Travail à effectuer: Indiquez combien de lignes des entrées contiennent la chaîne « target », en respectant la casse. Donnez uniquement ce nombre.

Données affichées:
###

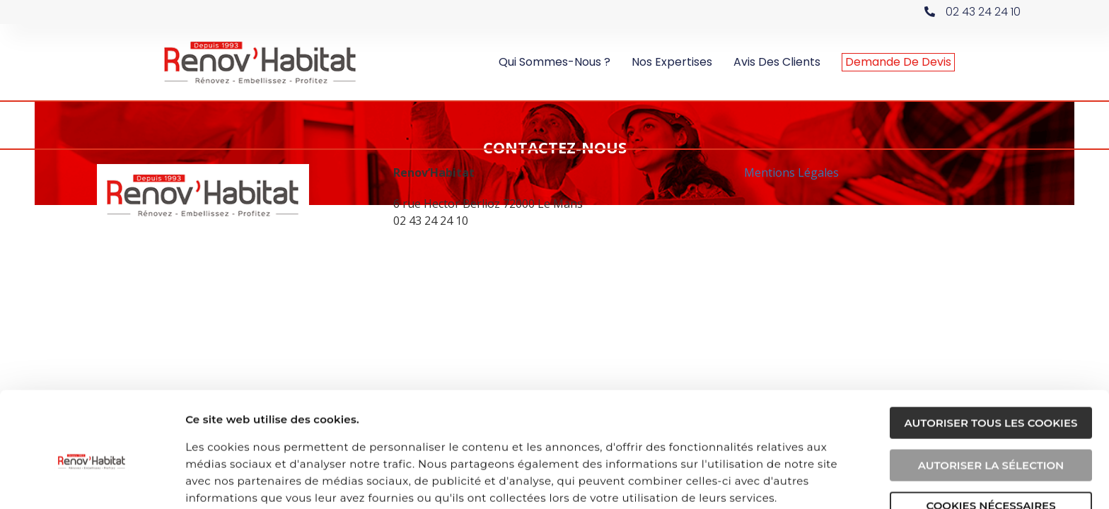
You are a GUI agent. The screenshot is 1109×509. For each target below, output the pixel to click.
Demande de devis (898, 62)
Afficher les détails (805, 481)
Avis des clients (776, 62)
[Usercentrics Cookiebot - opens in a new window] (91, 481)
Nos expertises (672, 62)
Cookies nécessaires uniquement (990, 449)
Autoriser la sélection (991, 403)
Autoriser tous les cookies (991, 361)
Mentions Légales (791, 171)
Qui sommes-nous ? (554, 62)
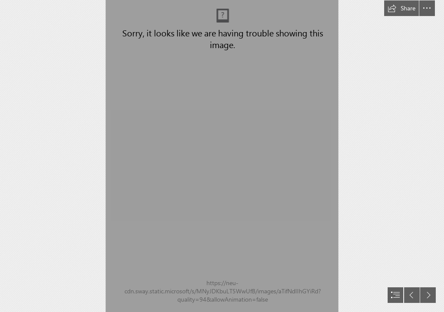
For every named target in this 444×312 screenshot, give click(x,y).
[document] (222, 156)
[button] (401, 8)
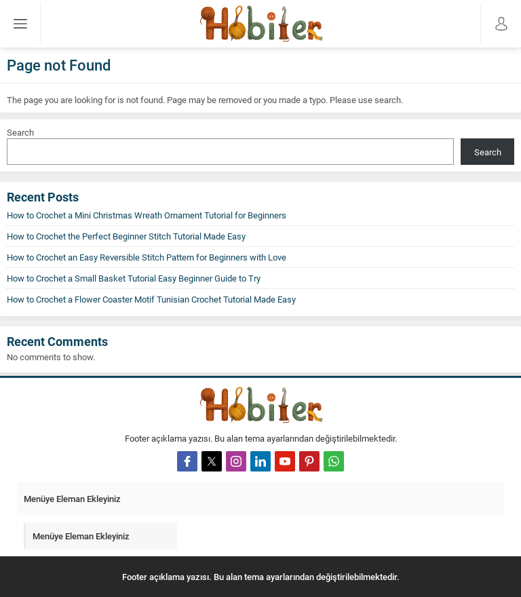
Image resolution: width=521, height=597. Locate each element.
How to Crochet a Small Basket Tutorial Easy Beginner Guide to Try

###

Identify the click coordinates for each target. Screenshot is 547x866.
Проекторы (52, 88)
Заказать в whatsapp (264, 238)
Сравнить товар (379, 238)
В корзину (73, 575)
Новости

###

Réponse attendue: 3